RNA-seq of lungs from SCID mice pre-treated with EVs from Tsc1-null or wild-type E15.5 neural progenitors prior to ELT3 cell injection

Pulmonary lymphangioleiomyomatosis (LAM) is a rare metastatic sarcoma characterized by the abnormal proliferation and dissemination of TSC1/TSC2-null smooth muscle-like cells. While extracellular vesicles (EVs) are known to regulate cancer metastasis, their roles in LAM have not been fully elucidated. Here, we identify distinct LAM-EV subtypes derived from primary tumor or metastasizing LAM cells that promote metastasis via ITGα6/β1–c-Src–FAK signaling. These EVs enhance LAM cell migration, invasion, and stemness by either shuttling ATP synthesis to cell pseudopodia or activating integrin adhesion complexes. In vivo, CD9⁺CD63⁺CD81⁺ EVs isolated from Tsc1-null or wild-type E15.5 mouse embryonic neural progenitors were labeled and injected intravenously into SCID mice, followed 48 hours later by intravenous injection of 0.5×10⁶ ELT3 cells, a well-characterized LAM model. Lungs were harvested 72 hours post-injection for RNA-seq analyses. Lungs from Tsc1-null EV-treated mice showed increased metastatic burden (rat DNA content) and differential expression of 815 genes (522 upregulated, 293 downregulated) compared to wild-type EV-injected mice. Reactome analysis revealed enrichment in extracellular matrix remodeling, collagen biosynthesis, and the assembly of multimeric structures.
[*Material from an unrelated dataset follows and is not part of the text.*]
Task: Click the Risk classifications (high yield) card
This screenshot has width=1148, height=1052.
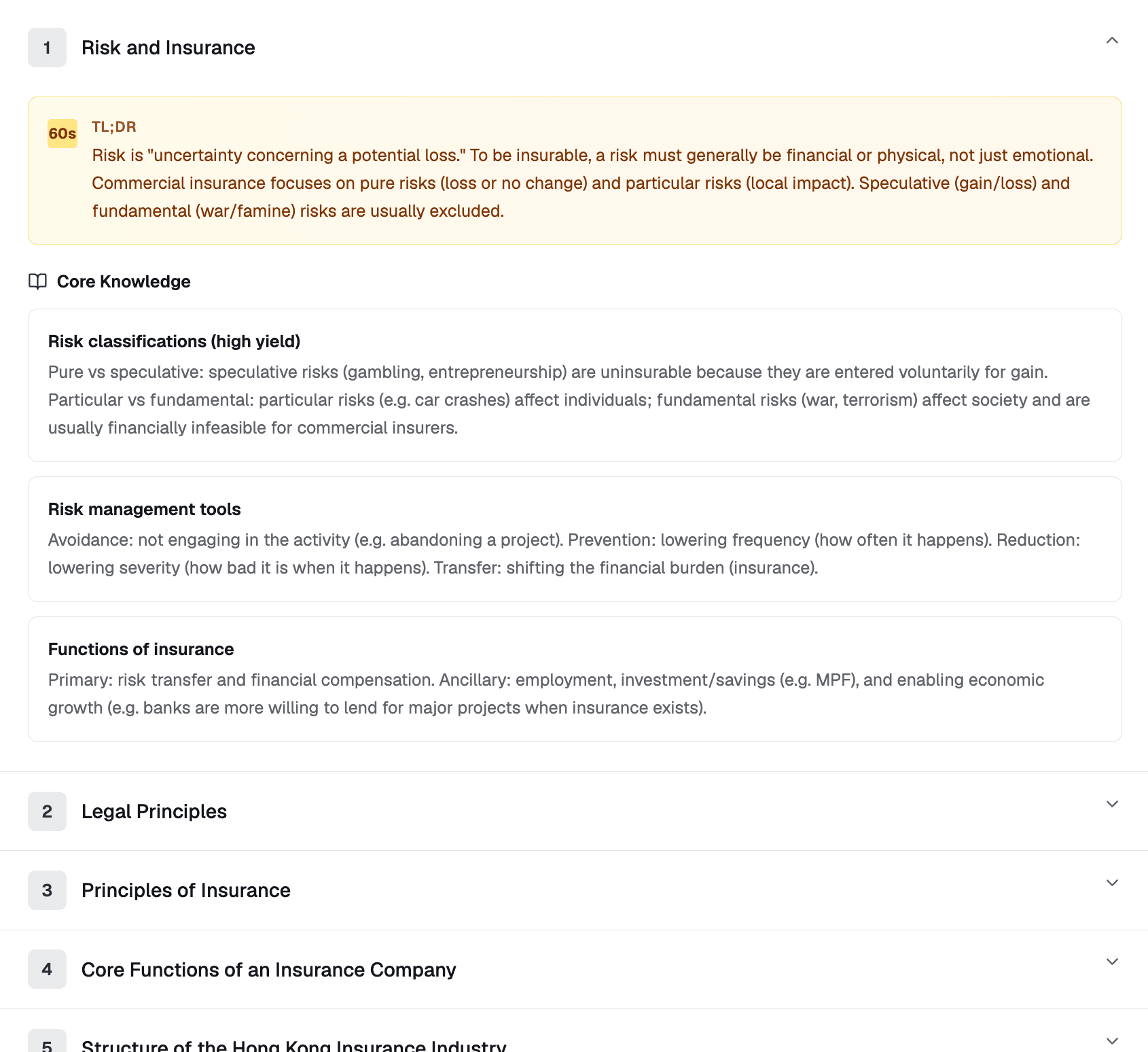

These findings establish EVs as key mediators of LAM metastasis and identify them as potential therapeutic targets. To investigate the role of extracellular vesicles (EVs) in pulmonary lymphangioleiomyomatosis (LAM) metastasis, we performed RNA sequencing of lung tissues from SCID mice treated with EVs derived from Tsc1-null or wild-type neural progenitor cells. CD9⁺CD63⁺CD81⁺ EVs were isolated from E15.5 mouse embryonic neural progenitors lacking Tsc1 or from wild-type controls. EVs were fluorescently labeled and injected into the tail vein of female SCID mice. After 48 hours, mice were intravenously injected with 0.5 × 10⁶ rat ELT3 cells, a well-characterized LAM model. Lung tissues were collected 72 hours after ELT3 cell injection for RNA isolation and sequencing. The experiment was designed to assess EV subtype-dependent modulation of the lung microenvironment and its contribution to the formation of a metastatic niche. RNA-seq was performed on lung tissues from Tsc1-null EV- and wild-type EV-treated mice (n = 3 per group). Differential gene expression and pathway analyses were conducted to identify molecular pathways influenced by Tsc1-null EV.